[Recorded data]
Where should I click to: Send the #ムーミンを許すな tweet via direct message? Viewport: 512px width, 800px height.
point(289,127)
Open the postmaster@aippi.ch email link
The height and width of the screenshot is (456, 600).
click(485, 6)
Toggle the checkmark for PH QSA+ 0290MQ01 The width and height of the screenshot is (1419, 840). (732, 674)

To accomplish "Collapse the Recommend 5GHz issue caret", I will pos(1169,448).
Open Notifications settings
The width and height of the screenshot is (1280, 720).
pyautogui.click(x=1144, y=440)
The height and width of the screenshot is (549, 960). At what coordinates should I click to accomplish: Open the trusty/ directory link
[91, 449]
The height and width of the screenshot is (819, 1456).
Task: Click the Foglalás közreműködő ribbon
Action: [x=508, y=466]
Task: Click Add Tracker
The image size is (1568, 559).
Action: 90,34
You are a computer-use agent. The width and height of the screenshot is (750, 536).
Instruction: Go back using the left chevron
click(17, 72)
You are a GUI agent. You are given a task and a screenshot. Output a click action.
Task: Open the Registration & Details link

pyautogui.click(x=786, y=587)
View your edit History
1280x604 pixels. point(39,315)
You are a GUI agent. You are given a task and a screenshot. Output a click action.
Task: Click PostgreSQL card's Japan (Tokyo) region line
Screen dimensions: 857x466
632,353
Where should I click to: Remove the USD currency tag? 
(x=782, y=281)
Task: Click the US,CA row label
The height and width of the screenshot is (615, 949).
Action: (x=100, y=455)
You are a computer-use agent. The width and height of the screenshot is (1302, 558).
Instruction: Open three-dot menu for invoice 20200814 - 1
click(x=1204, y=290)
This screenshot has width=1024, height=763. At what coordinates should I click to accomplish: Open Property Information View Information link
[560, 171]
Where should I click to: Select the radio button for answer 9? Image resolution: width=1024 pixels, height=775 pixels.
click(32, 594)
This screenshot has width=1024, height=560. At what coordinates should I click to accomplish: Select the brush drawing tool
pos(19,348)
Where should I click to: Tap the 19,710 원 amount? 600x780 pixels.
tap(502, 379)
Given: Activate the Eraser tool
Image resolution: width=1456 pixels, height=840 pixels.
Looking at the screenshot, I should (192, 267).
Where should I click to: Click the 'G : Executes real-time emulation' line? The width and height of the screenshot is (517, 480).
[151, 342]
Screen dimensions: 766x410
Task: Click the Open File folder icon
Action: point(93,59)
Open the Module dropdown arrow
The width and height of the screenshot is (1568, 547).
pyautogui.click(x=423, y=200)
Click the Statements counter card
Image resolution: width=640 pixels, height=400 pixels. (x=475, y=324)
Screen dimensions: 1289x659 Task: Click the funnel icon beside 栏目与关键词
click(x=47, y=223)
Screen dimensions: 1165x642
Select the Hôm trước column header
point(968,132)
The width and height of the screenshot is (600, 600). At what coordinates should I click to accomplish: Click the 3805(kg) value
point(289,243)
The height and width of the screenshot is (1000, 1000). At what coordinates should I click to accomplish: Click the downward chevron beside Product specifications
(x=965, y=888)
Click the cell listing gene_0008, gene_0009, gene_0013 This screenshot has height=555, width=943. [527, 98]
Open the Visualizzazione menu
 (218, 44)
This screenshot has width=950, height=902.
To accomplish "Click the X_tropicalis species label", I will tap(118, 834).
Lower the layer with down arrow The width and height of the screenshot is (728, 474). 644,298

# Directions for this task
What is the number of lines in the records that contain the word "computer"? Answer with the number and nothing else.

# Exercise response
2